Additionally $5 million, at face value, of the original $27.5 million Debenture have been purchased from a previous holder, in equal amounts, by Alvin Clemens, Chairman of the Board of both HealthAxis Inc. and HealthAxis.com, Inc., UICI, and Brown Simpson Asset Management, LLC. The purchase price for the private transaction was $3.5 million.
Michael Ashker, chief executive officer of HAI and HealthAxis.com, Inc. said “working diligently over the past several weeks, the two companies have resolved all of the outstanding issues impeding the execution of the planned merger. This transaction, once completed, will eliminate the awkward organizational structure under which both sets of shareholders have labored by providing for a single corporate entity with a single Board of Directors.

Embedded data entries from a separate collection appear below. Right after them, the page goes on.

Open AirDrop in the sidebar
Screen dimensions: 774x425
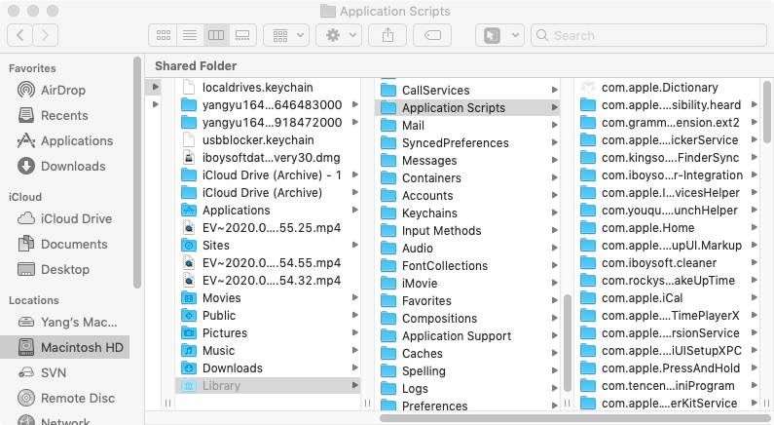click(62, 90)

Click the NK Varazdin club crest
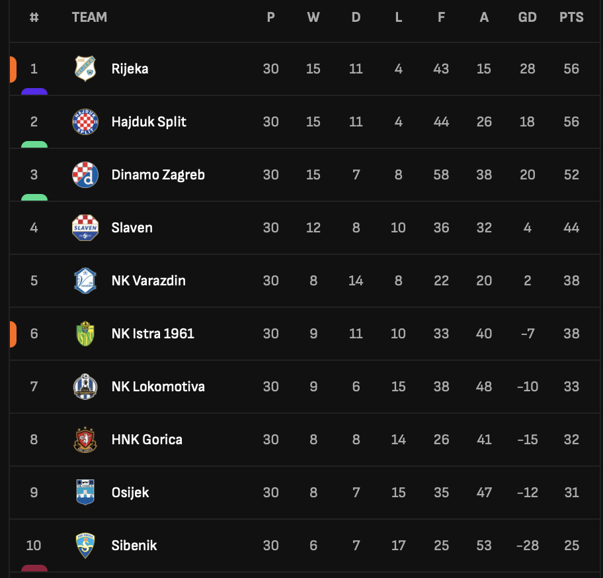click(x=85, y=281)
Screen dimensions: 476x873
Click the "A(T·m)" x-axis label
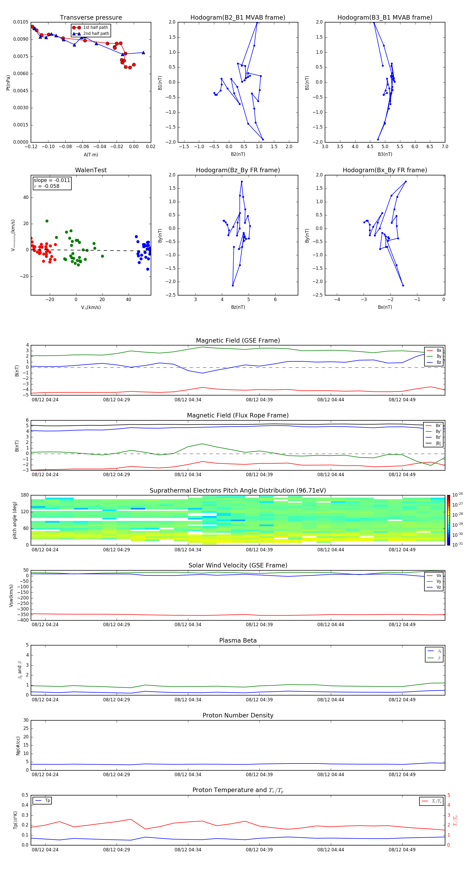[91, 155]
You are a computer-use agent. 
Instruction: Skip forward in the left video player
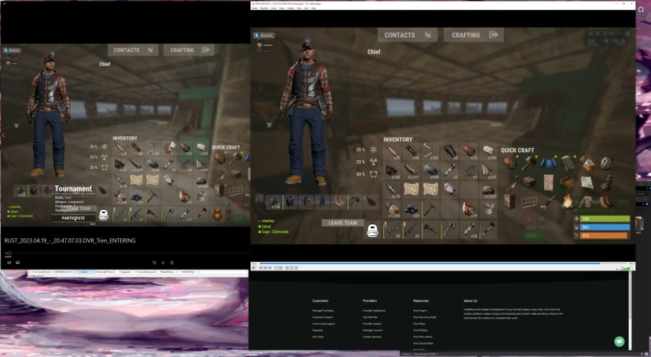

The unified entity will be much better positioned to explain its story to customers, prospects, employees and the Wall Street community”
The consummation of the merger is subject to various conditions including the approval of both HealthAxis.com, Inc. and HAI shareholders as well as regulatory approval. The Company expects to file an amended Form S-4 Registration Statement for this transaction during the first week of October. Pending effectiveness of the S-4 and satisfaction of the closing conditions, the closing is anticipated to occur during the latter part of the fourth quarter of 2000 or early in the first quarter of 2001.
About HealthAxis
HealthAxis.com, Inc., a subsidiary of HealthAxis Inc., is a leading provider of Internet solutions for healthcare insurance distribution and administration for the payer community. The Company's proprietary workflow and business application software, built around an application service provider model, enables healthcare payers—carriers, third party administrators, and large, self-funded groups—to more efficiently capture, process, and share health plan data over the Internet. HealthAxis.com, Inc. is headquartered in suburban Philadelphia, with significant operations in Dallas, as well as offices in eight additional locations both domestic and international. The Company employs over 350 IT professionals.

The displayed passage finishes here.